文春オンライン

「埼玉の人はなぜか他県のものをありがたがる」沖縄出身オーナーが大宮で喫茶店を続ける理由〈ちむどんどん最終回〉

大宮・伯爵邸インタビュー #2

2022/09/30

genre : ライフ, 社会

note

24歳で大宮・伯爵邸をオープン

――それほど遠くはないのに、ガラッと変わるんですね。そんな川口の雰囲気は気に入ったのですか?

 うーん、東京から来るとちょっとほっとするというか。たまたま手ごろな空き店舗が見つかったというのもあるんだけど、とんとん拍子で話が進んで。その小さな店が軌道に乗ったころ、ちょうど大宮でいい空き物件が出たというので見に行きました。

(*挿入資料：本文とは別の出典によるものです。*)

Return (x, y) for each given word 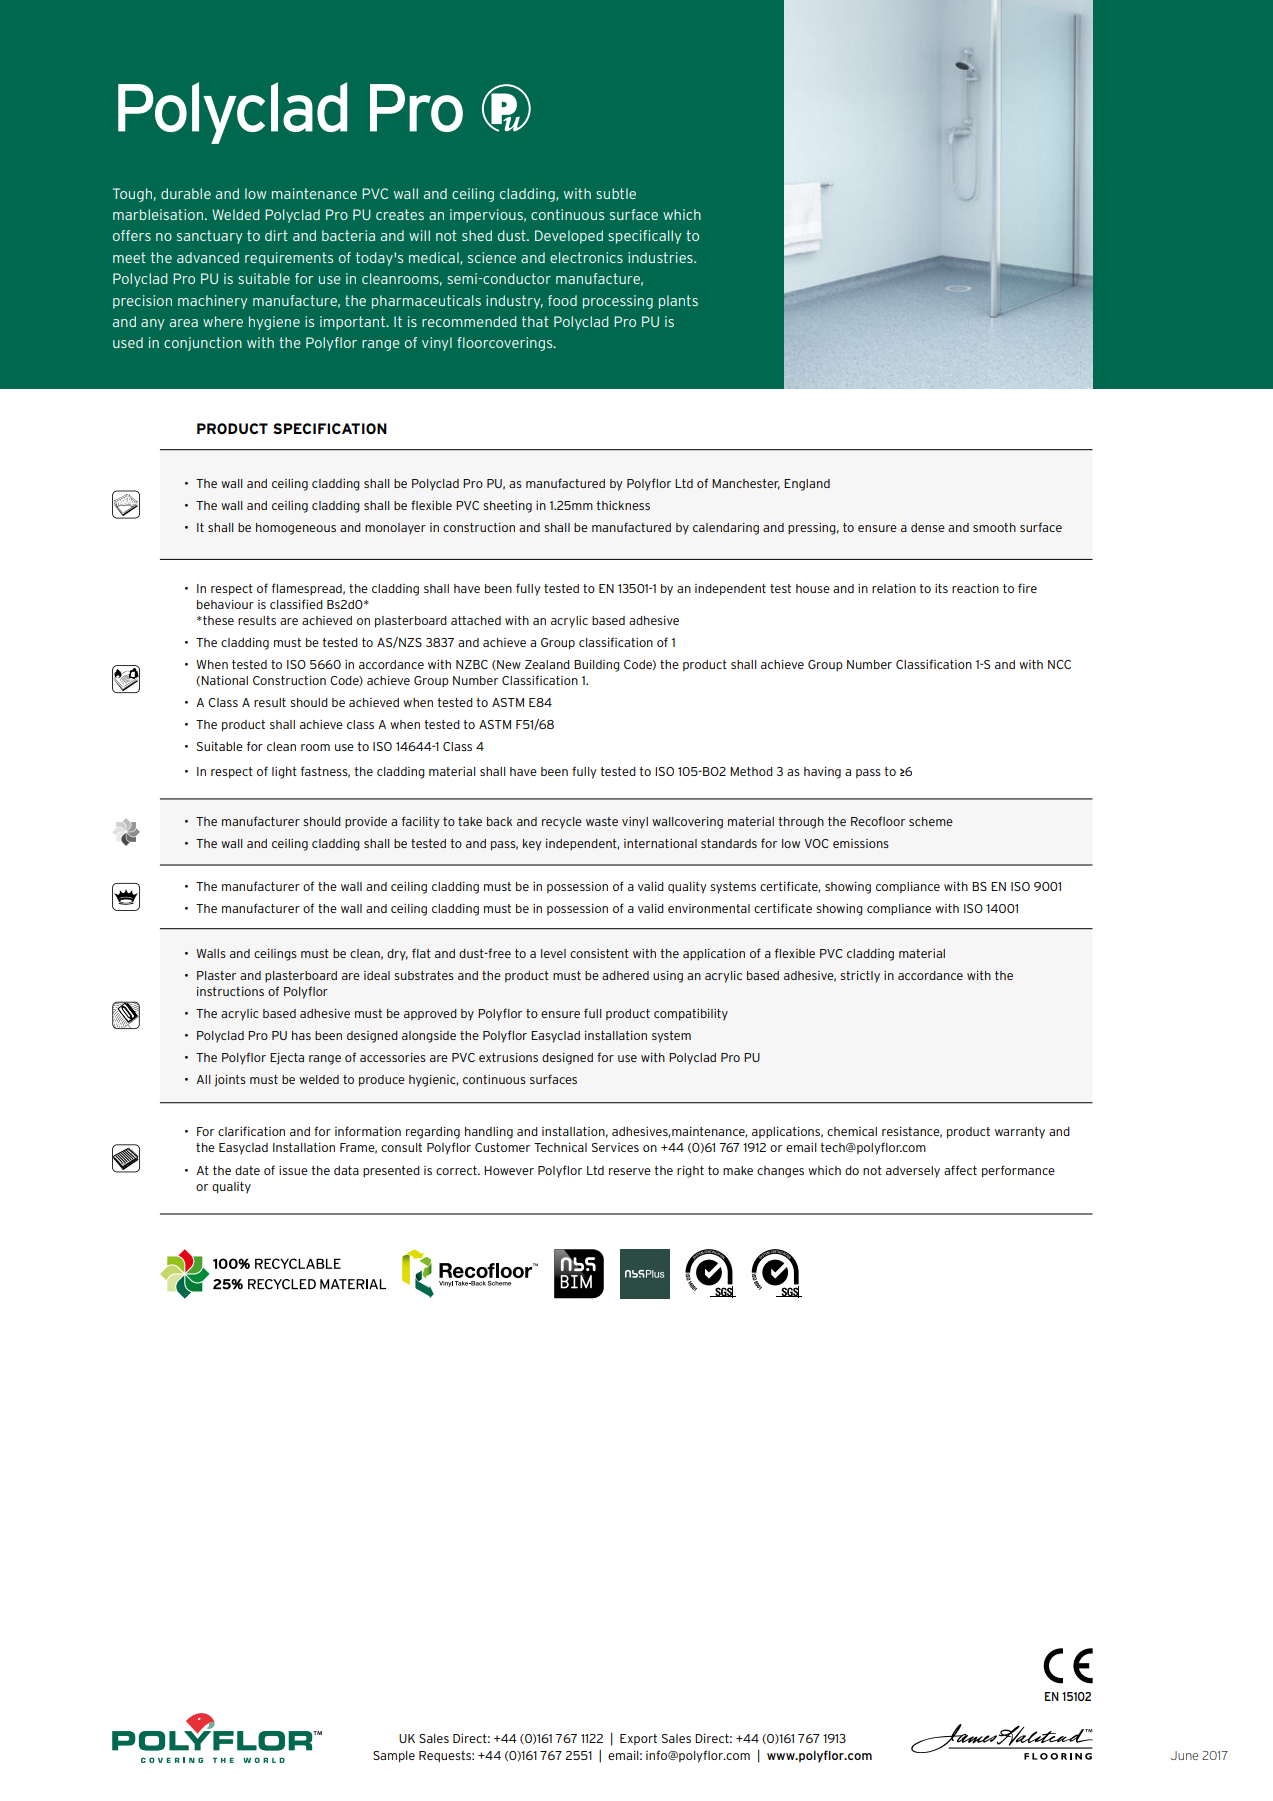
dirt (276, 235)
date (247, 1170)
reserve (630, 1171)
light (284, 773)
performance (1018, 1171)
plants (678, 302)
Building (597, 666)
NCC (1059, 664)
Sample (394, 1756)
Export (638, 1739)
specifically (645, 237)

――それが大宮の「伯爵邸」ですね。20代で2店舗目とはすごいですね。

ADVERTISEMENT

 そう。時代が良かったのもあるんだけど、その大宮の店舗は、ちょうど駅からも近く、まわりに学校やデパートもある。思い切って借りて、24歳の時にオープンしました。今は西川口の店は人に経営をまかしていて、直接、経営しているのは、この大宮の「伯爵邸」だけなんだけどね。

 

喫茶店にコピー機を置いた理由

――その「伯爵邸」ですが、24時間営業、年中無休、メニューは300種類と喫茶店にしては思い切った経営を続けてこられましたね。

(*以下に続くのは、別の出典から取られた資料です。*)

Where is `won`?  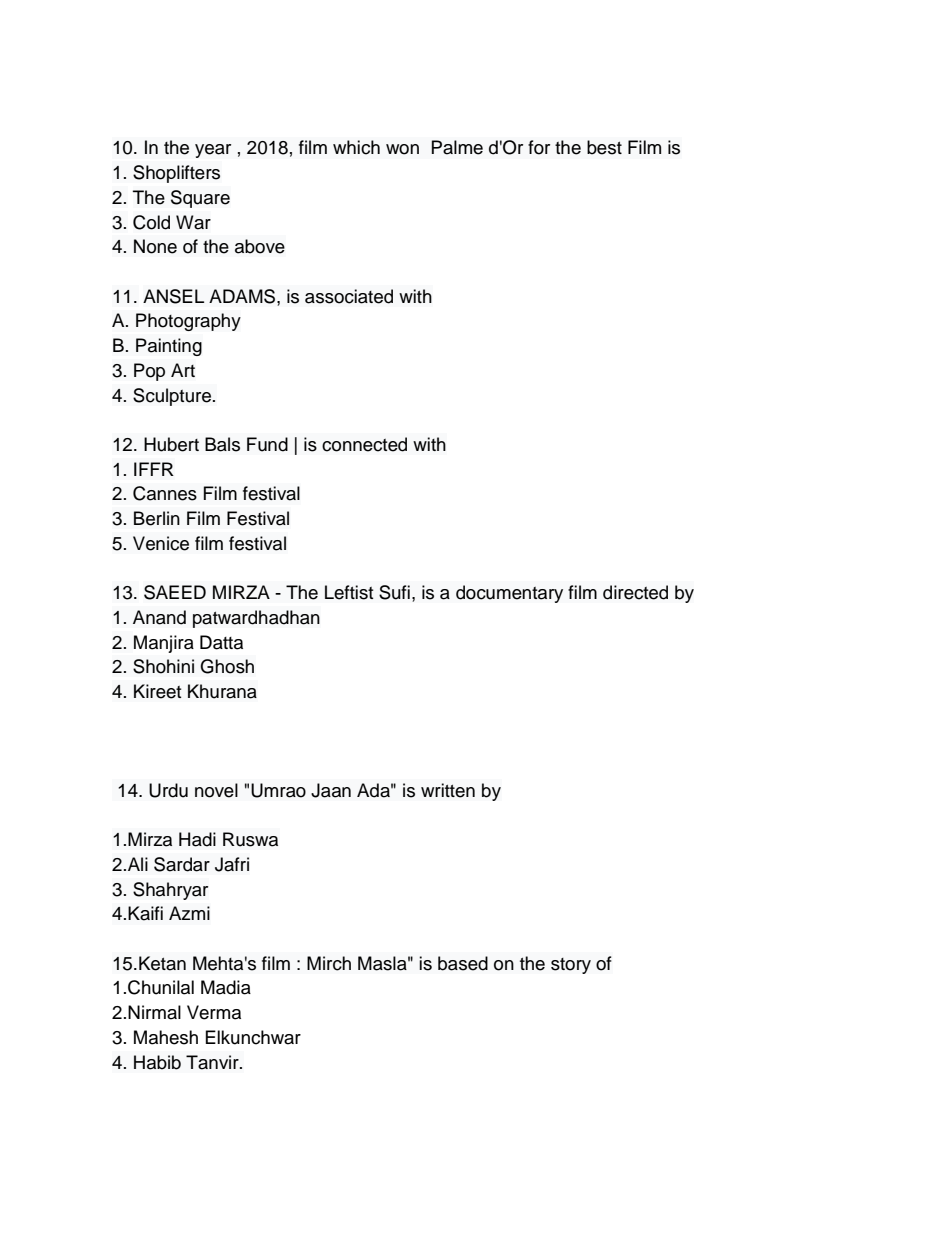 won is located at coordinates (402, 149).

 時代に合わせてとりあえず何でも挑戦してみています。このフロアのど真ん中にコピー機を置いたこともあったよ。

――喫茶店にコピー機?

 いつ頃だったかな? 80年代のはじめくらいだったかな。うちは埼玉の大学生がくるし、オフィスもまわりにある。でも、まだコピー機は高価で、小さな会社や学校では置いてなかったから、コピーを取るついでにコーヒーやランチに来てくれるんじゃないかと。実際、試験前になると学生さんがノートを持って来てくれました。

「お腹いっぱいになってほしいから」という理由で、普通のお店の2倍の量を目指しているという

――友達に借りたノートをコピーするんでしょうね。

 ええ。それでコーヒーを頼んでテーブルで勉強もしていく(笑)。ほかに時代に合わせて力を入れたことといえば……最近では、デザートに力を入れました。昔の若者はよく飲みましたが、最近の若者は男女問わずデザートをよく注文してくれるんです。それでスマホで撮影して、SNSで紹介してくれる。